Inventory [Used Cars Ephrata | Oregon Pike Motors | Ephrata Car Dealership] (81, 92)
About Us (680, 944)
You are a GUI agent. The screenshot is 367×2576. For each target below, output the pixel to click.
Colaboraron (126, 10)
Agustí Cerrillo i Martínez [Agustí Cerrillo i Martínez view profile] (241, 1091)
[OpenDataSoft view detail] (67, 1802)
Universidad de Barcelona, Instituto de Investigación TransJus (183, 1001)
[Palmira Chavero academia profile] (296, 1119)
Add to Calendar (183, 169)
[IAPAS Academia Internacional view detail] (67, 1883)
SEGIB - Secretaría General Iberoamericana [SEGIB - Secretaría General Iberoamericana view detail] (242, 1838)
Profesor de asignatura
####
- _EXERCISE TASK_
Reproduce the entries from the line containing "You are a GUI" through the line containing "[IAPAS Academia Internacional", switching "view detail" to "see detail" and changing nothing else.

- _ANSWER TO THE PROBLEM_
You are a GUI agent. The screenshot is 367×2576. For each target below, output the pixel to click.
Colaboraron (126, 10)
Agustí Cerrillo i Martínez [Agustí Cerrillo i Martínez view profile] (241, 1091)
[OpenDataSoft see detail] (67, 1802)
Universidad de Barcelona, Instituto de Investigación TransJus (183, 1001)
[Palmira Chavero academia profile] (296, 1119)
Add to Calendar (183, 169)
[IAPAS Academia Internacional see detail] (67, 1883)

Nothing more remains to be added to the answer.